§ Task to carry out
Starting with the line with "Click the 'N = 8.235 mill.cycl.' text" in the entries below and going on through the line with "Task: Click the Post your reply field", output every line exactly and nothing more. No pictures.

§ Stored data
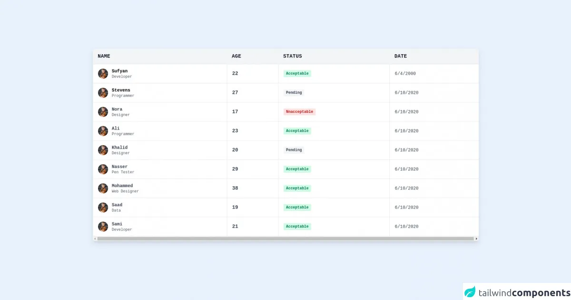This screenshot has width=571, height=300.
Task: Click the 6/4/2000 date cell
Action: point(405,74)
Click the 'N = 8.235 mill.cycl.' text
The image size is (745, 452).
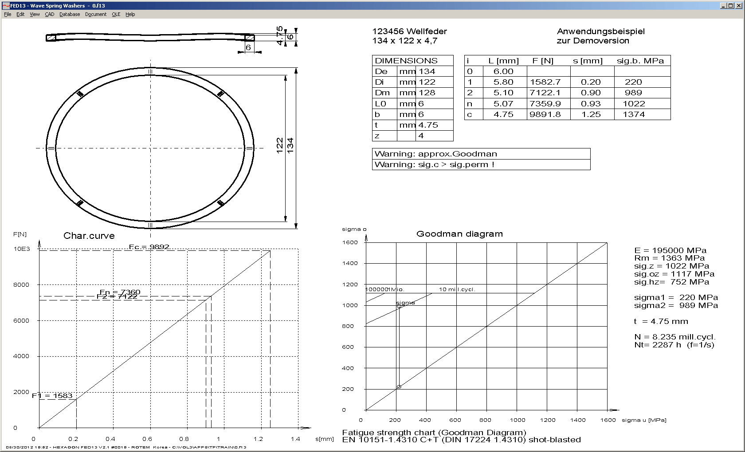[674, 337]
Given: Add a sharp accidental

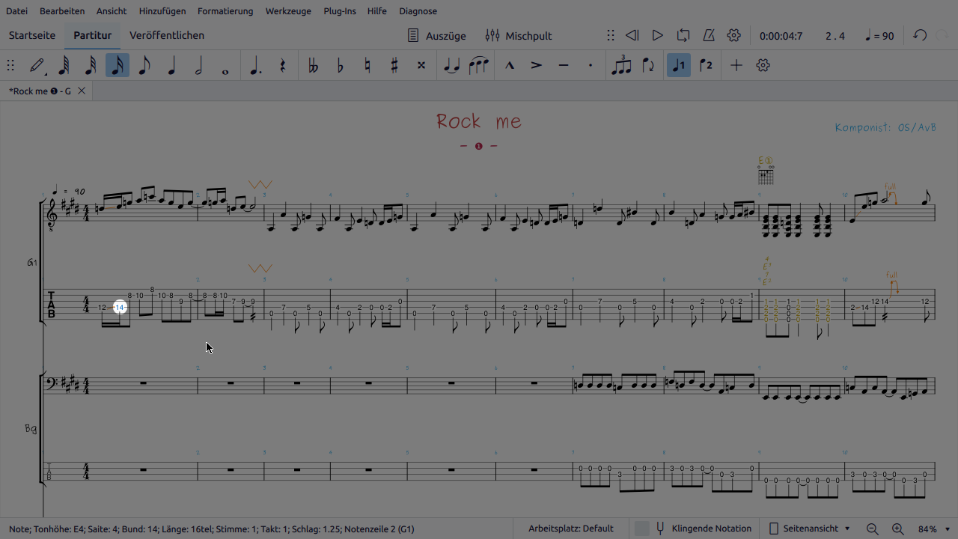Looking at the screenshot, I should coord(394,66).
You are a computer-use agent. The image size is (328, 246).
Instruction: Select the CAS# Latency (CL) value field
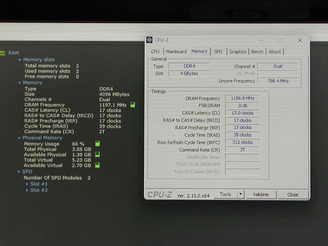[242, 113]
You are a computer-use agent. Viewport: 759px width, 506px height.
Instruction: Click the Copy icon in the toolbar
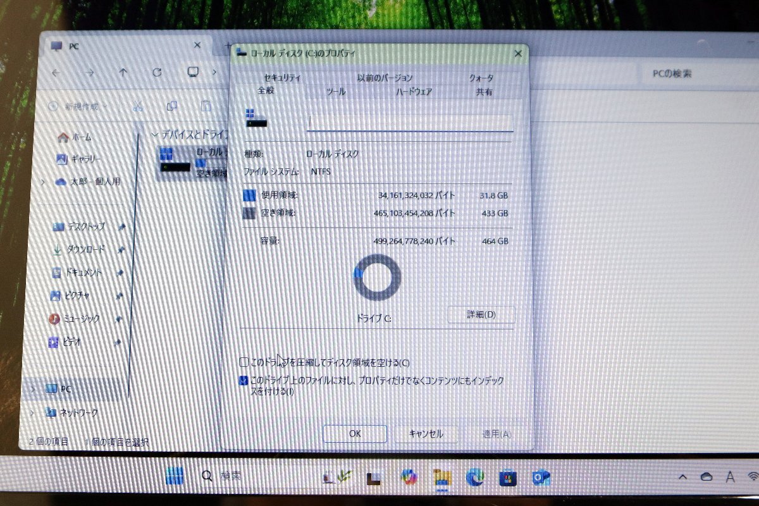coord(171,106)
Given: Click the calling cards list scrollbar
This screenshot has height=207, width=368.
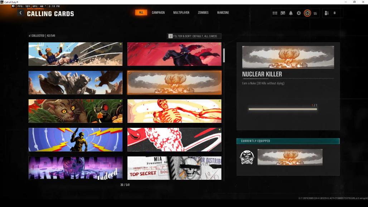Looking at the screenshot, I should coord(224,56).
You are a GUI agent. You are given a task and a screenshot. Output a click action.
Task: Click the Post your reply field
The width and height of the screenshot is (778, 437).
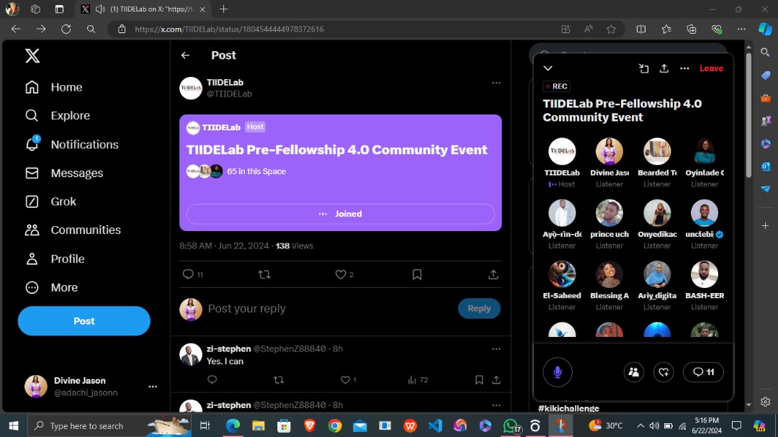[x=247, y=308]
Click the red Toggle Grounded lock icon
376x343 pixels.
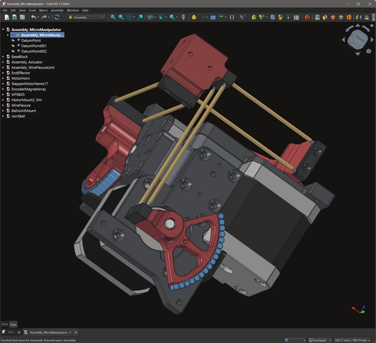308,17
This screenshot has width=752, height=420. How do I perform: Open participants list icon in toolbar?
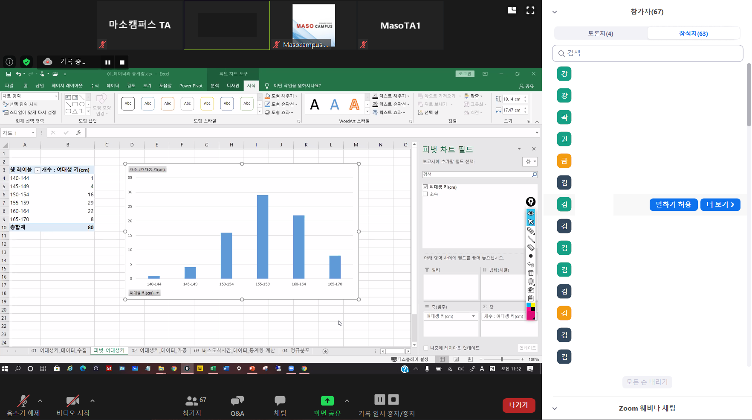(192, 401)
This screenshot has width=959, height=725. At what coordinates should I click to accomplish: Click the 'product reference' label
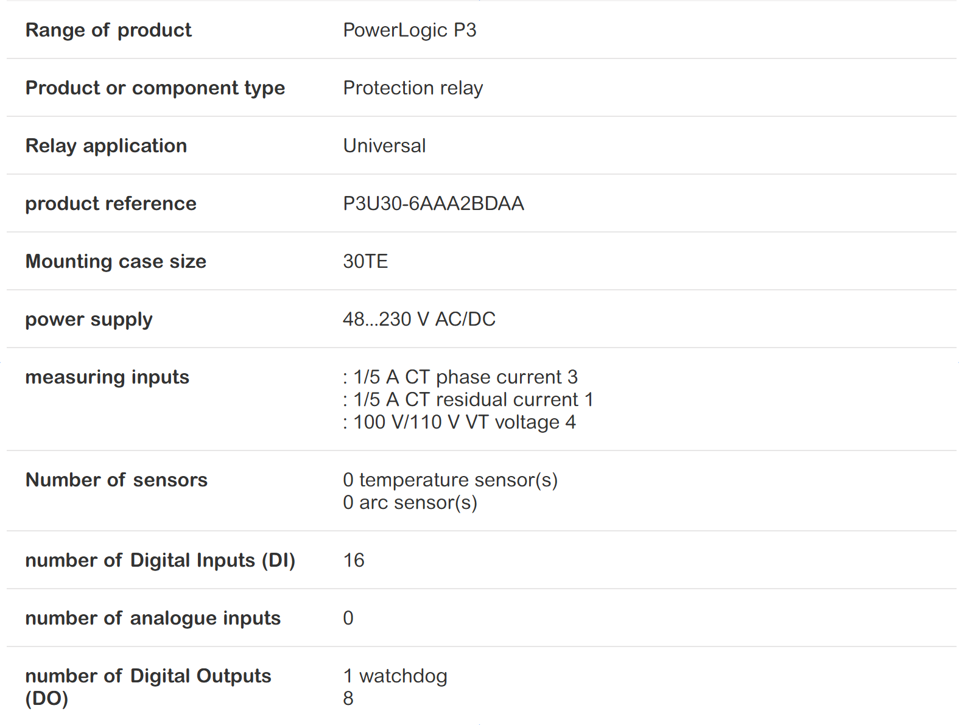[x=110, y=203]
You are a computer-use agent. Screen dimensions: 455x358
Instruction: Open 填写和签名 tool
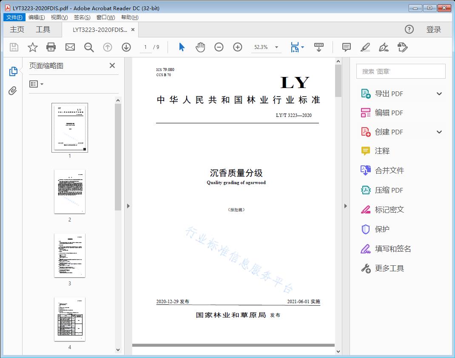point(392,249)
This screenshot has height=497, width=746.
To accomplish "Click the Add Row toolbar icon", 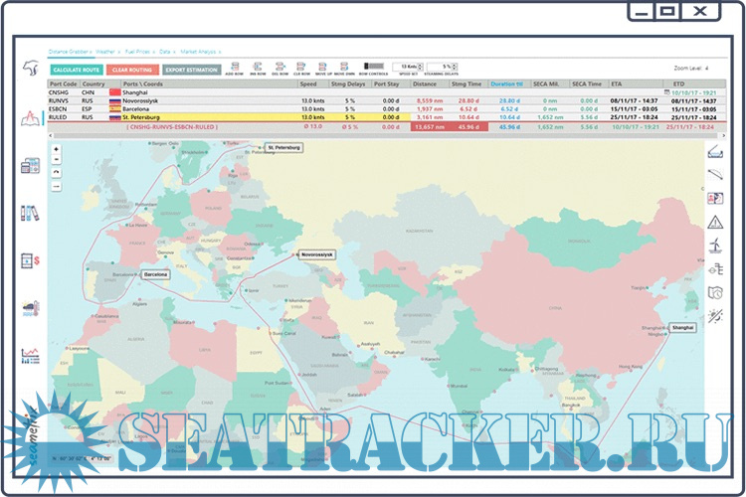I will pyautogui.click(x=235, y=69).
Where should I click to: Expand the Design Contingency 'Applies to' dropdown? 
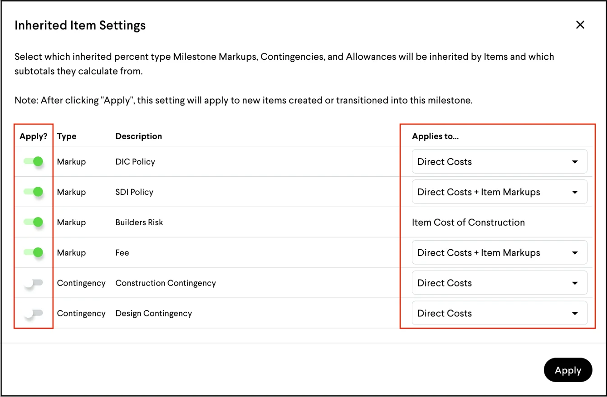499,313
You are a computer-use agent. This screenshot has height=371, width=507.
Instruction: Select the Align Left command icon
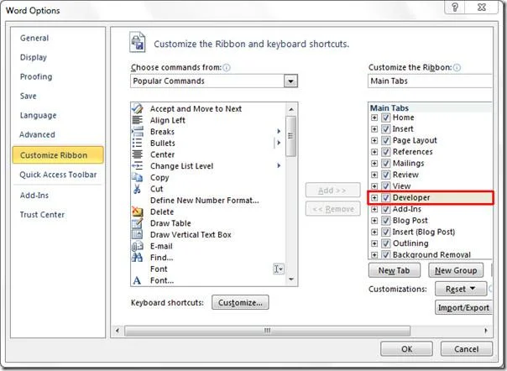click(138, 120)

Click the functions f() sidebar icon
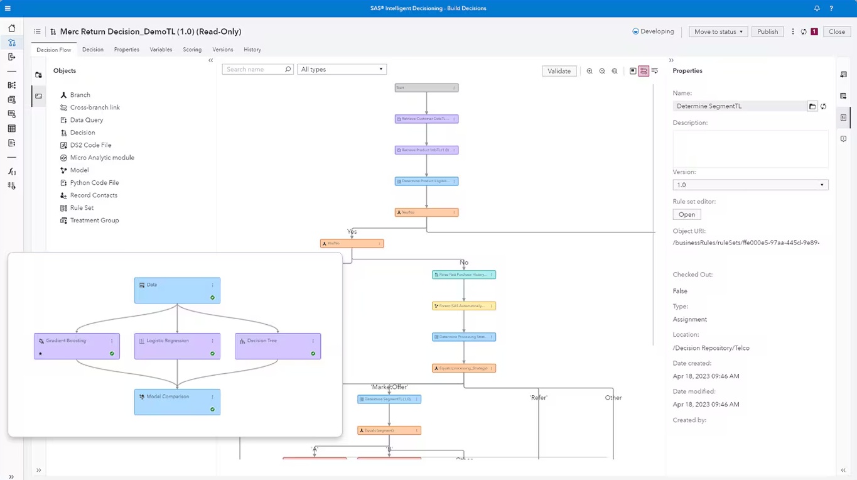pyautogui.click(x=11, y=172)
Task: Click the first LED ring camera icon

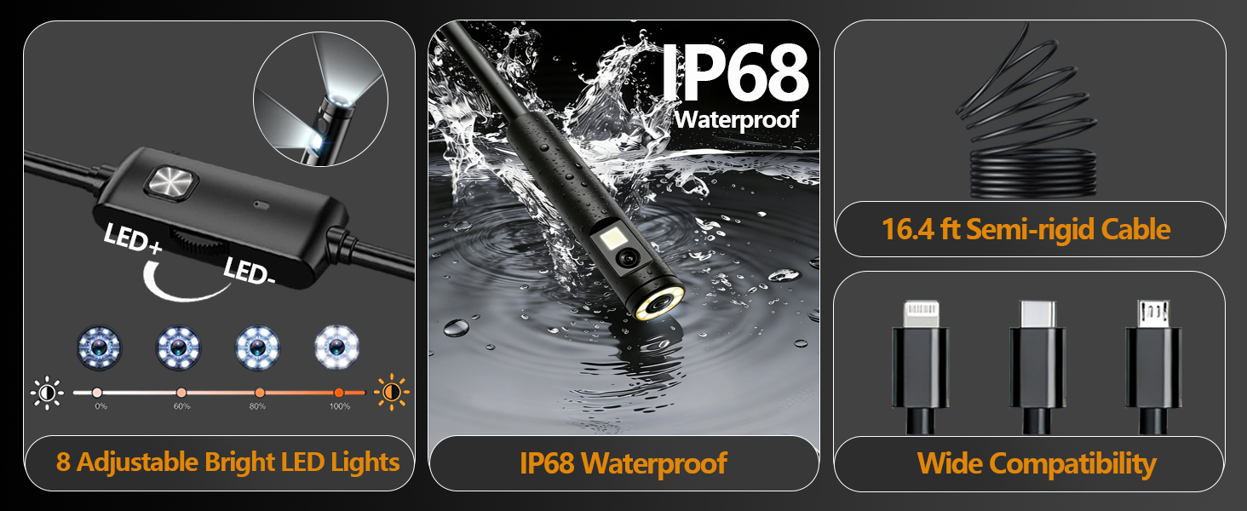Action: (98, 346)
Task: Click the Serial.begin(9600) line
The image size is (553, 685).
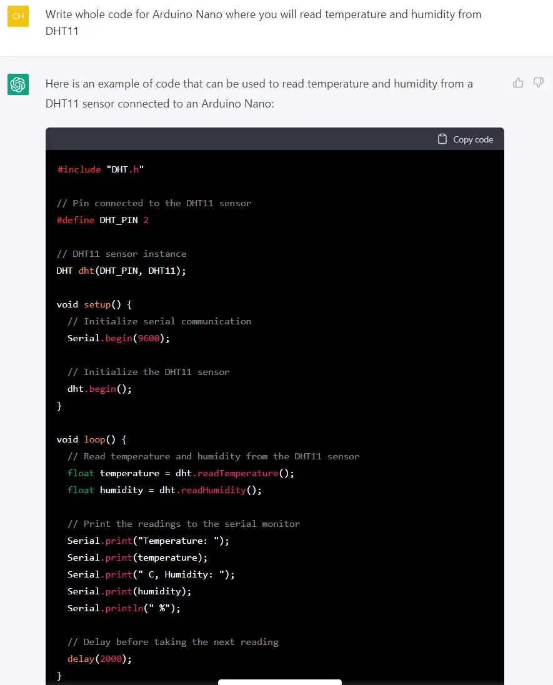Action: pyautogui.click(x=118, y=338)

§ Completed exercise
Click the 'N = 8.235 mill.cycl.' text
The image size is (745, 452).
[674, 337]
Given: Add a sharp accidental

Looking at the screenshot, I should coord(394,66).
You are a computer-use agent. The image size is (328, 246).
Instruction: Select the CAS# Latency (CL) value field
[242, 113]
You are a computer-use agent. Viewport: 759px width, 506px height.
Instruction: Click the Copy icon in the toolbar
coord(171,106)
Given: Click the calling cards list scrollbar
This screenshot has height=207, width=368.
Looking at the screenshot, I should coord(224,56).
You are a GUI agent. You are given a task and a screenshot. Output a click action.
Task: Click the Post your reply field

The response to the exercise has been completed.